Syech Jumadil Kubro sendiri lahir pada tahun 1270 sebagai putera Ahmad Syah Jalaluddin, bangsawan dari Nasrabad di India. Kakek buyutnya adalah Muhammad Shohib Mirbath dari Hadramaut yang bergaris keturunan ke Imam Jafar Shodiq, keturunan generasi ke-enam dari Nabi Muhammad SAW. Setelah mundur dari jabatannya sebagai Gubernur Deccan di India, Jumadil Kubro mengembara ke berbagai belahan dunia untuk menyebarkan agama Islam.

Literatur juga menyebut Syech Jumadil Kubro berkelana keliling dunia sampai ke Maghribi di Maroko, Samarqand di Uzbekistan lalu sampai ke Kelantan di Malaysia, kemudian ke Jawa pada era Majapahit dan akhirnya sampai ke Gowa di Sulawesi Selatan.
Syekh Jumadil Kubro wafat dan dimakamkan di Trowulan sekitar tahun 1376 masehi. Dari sedikit ulasan sejarah panjang seorang tokoh besar penyebar Islam di Jawa, tidak heran jika sejarah hidupnya banyak dikenang dan diingat hingga kini.

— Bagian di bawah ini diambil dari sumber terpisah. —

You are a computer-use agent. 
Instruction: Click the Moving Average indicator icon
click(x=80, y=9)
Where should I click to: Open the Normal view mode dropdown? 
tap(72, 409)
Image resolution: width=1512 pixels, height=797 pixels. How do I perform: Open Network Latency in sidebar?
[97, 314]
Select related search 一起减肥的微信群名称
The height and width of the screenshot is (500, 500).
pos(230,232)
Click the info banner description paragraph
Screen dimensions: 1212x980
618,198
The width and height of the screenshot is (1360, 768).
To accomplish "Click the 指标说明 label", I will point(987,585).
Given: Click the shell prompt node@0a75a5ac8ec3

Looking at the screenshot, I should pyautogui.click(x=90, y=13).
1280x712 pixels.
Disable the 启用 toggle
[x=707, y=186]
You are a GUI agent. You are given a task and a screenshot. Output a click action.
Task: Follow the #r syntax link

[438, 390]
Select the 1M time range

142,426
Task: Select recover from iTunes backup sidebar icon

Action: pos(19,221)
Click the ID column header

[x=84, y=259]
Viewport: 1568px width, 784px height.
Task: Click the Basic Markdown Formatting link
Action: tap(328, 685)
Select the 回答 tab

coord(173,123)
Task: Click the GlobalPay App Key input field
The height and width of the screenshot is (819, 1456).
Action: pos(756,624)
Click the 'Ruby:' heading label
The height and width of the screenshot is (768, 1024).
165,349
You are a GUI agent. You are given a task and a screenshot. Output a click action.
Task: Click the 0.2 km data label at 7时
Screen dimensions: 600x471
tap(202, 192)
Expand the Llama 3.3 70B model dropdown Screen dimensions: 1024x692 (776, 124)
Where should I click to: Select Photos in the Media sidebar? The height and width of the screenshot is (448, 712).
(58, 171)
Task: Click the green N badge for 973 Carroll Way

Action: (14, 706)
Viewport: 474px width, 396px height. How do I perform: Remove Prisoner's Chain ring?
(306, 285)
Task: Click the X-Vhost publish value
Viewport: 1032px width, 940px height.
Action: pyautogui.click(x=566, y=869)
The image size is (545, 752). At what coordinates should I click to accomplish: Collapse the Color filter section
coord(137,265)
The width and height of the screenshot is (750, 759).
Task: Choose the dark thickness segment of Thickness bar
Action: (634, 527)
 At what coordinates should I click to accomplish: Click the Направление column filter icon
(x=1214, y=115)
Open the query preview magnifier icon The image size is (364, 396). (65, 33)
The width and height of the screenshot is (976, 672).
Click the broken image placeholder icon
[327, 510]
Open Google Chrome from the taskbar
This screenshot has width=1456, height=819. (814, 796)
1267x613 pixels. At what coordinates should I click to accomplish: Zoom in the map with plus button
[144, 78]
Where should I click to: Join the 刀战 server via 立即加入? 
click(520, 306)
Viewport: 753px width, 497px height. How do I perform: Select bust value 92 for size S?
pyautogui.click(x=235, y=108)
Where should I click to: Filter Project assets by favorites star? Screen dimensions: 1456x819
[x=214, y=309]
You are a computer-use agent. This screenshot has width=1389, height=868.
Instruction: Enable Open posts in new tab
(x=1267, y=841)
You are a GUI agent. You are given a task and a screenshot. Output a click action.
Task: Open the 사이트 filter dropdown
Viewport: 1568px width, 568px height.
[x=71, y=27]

Rangkaian acara peringatan Haul Syech Jumadil Kubro, sebelumnya sudah diawali dengan acara besar yakni Kirab Kubro pada Kamis siang (27/9). Seperti dilaporkan Kepala Dinas Pariwisata, Kepemudaan dan Olahraga (Disparpora) Kabupaten Mojokerto, Djoko Widjayanto.  "Rangkaian Peringatan Haul Syech Jumadil Kubro sudah dilaksanakan sejak kirab kubro dari Pendopo Agung Trowulan dan finish di pelataran makam Troloyo, Kamis (27/9) siang. Animo masyarakat tetap tinggi seperti tahun lalu, khusunya tradisi berburu berkah gunungan tumpeng yang diarak. Hingga dilanjutkan acara malam ini yakni acara semaan dan khotmil Quran, yang ditutup dengan pengajian umum oleh K.H. Achmad Chalwani Pengasuh Ponpes An Nawawi, Jawa Tengah," lapor Djoko.

Hadir juga mendampingi wakil bupati antara lain Sekretaris Daerah Kabupaten Mojokerto, Herry Suwito, Kepala OPD, serta para alim ulama.